Another common claim is that gun control has failed to inspire a movement because gun violence disproportionately affects members of minority groups and the white majority is sufficiently insulated that it can avoid involvement. According to this theory, white Americans do not feel any personal connection to gun violence or do not think anything can be done to change what they may secretly see as minorities’ proclivity for violence. The racial explanation is at least superficially plausible. African-American and Latino males are disproportionately involved in gun violence, both as victims and as perpetrators.67 Virtually all the epidemic increase in gun violence that swept the nation between 1985 and 1993 is attributable to nonwhite males under twenty-five.68 Swings in gun violence are clearly more prevalent in urban areas than they are in small towns and rural areas.

However, the racial argument appears to be another account that ultimately does not hold up under scrutiny. The strongest argument against the white-racism claim is that, in fact, lots of whites are personally affected by gun violence. A Gallup poll conducted in 1993 found that roughly one-third of white American adults said someone “close” to them, “such as a friend or relative,” had been shot in circumstances other than military combat.69 This translates into approximately 50 million whites who have been secondary victims of gun violence. Likewise, polls suggest that roughly 20% of white Americans have been threatened by a gun, or shot at.70

There are other reasons to doubt the racial explanation. For one, gun control activism was stronger in the 1970s, when white racism was more prevalent, than in the early 1990s, when racism was at historic lows. Moreover, a cynic might argue that the racism explanation would actually favor a gun control movement: If whites believe that blacks are prone to violence, wouldn’t whites rise up in favor of gun control, raising the cost of firearms ownership and burdening those at the lower end of the income spectrum?

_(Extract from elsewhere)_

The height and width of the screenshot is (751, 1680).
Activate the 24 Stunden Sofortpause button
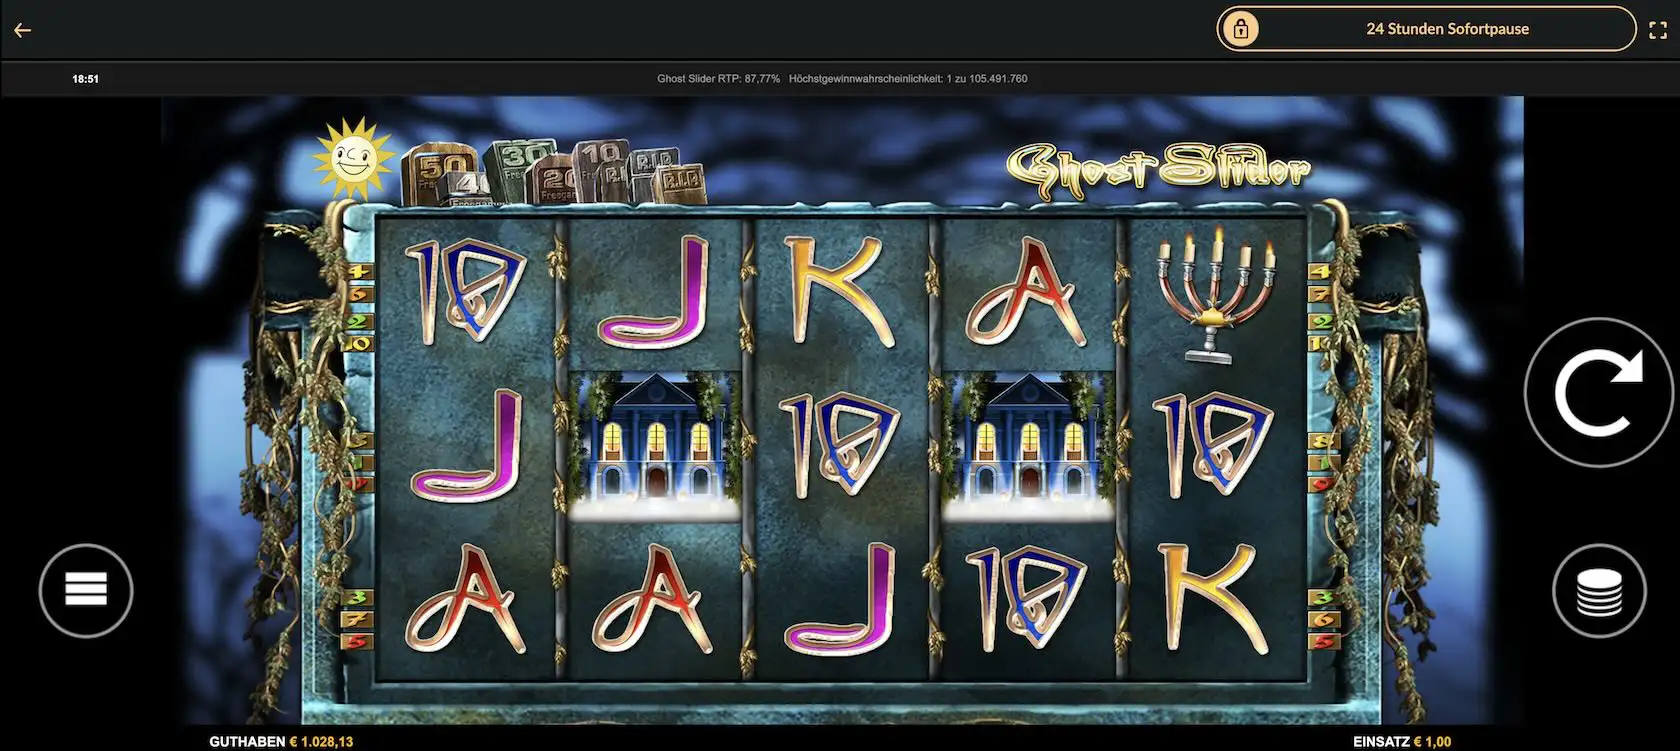1446,30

Indeed, the fact that gun control activism is strong in northern cities with large black populations is consistent with the cynical interpretation but inconsistent with the “uninterested whites” explanation.

Issue-Attention Cycles

High-profile shootings do not happen every day, or even every month. And crime comes in waves. Perhaps advocates have trouble sustaining a movement because the problem is short lived and self-correcting, rather than stable and in need of policy interventions. Again, there are reasons to doubt this explanation. For one, even during down years, gun violence in America remains quite high by international standards. Second, other social movements have arisen in nonepidemic periods. Liquor consumption was actually declining when the Prohibition movement took off, and smoking had been declining for more than a decade before the antitobacco movement gained its footing in the 1980s.71 A third reason to doubt the cyclical explanation is that the endemic level of violence alone should produce enough primary and secondary victims to fill movement ranks.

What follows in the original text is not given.